Pixel coordinate grounding data:
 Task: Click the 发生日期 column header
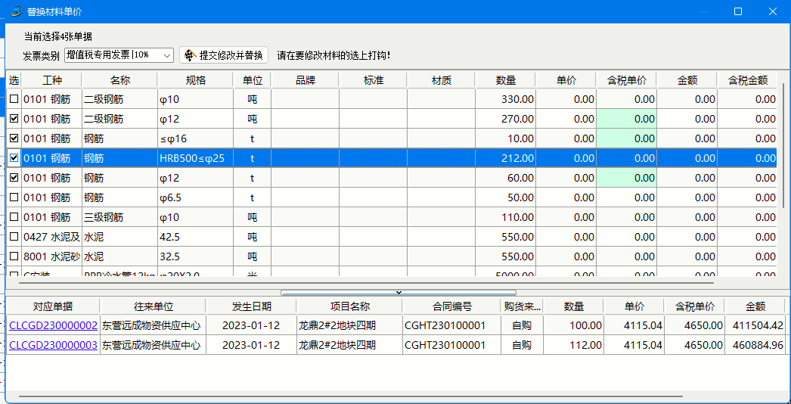pyautogui.click(x=251, y=306)
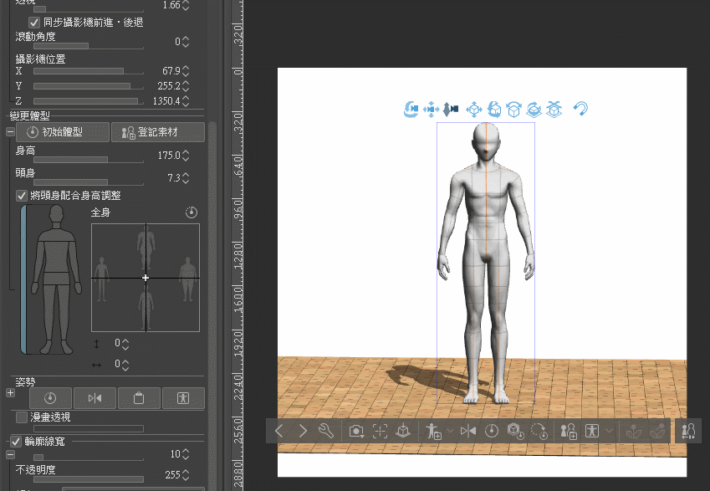Click the paste pose clipboard button under 姿勢
710x491 pixels.
coord(139,398)

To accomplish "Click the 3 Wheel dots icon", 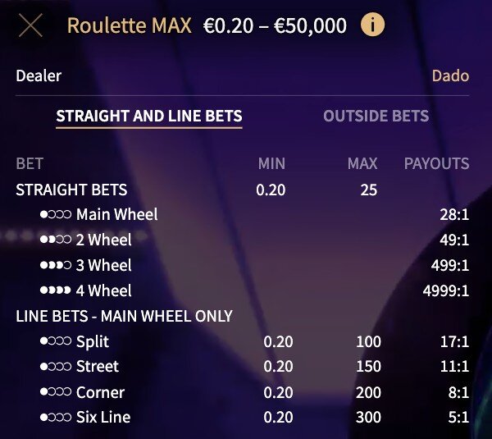I will (x=56, y=265).
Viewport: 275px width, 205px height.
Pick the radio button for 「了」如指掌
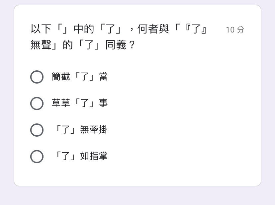[x=37, y=157]
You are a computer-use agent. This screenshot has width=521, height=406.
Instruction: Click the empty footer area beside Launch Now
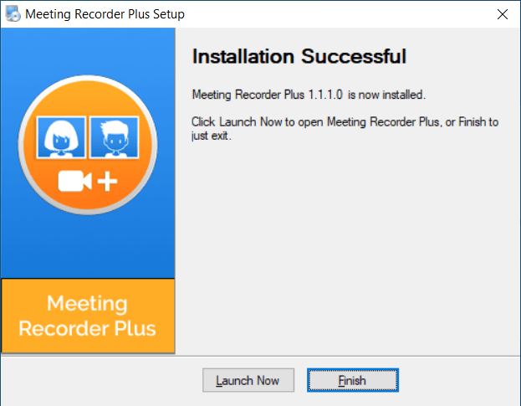pos(101,381)
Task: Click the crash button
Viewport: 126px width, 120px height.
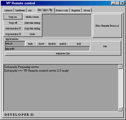Action: point(32,34)
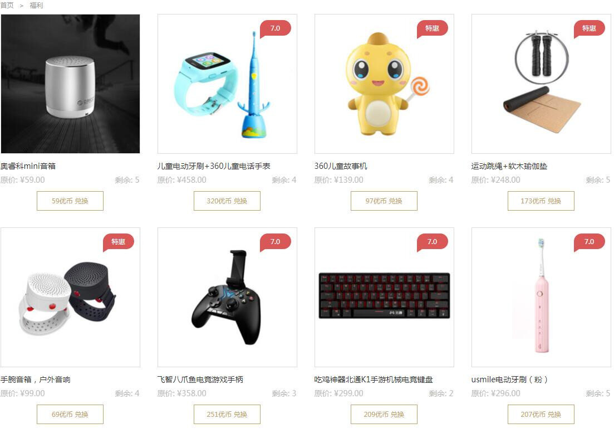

Task instructions -> In the data above, the stretch from the line with "Viewport: 275px width, 205px height." through the line with "Task: Click the crash button" is to be returned exactly, minus any pictures.

Completed exercise ->
Viewport: 275px width, 205px height.
Pick the radio button for 「了」如指掌
[x=37, y=157]
You are a computer-use agent. This screenshot has width=521, height=406.
Instruction: Click the empty footer area beside Launch Now
pos(101,381)
Task: Click the crash button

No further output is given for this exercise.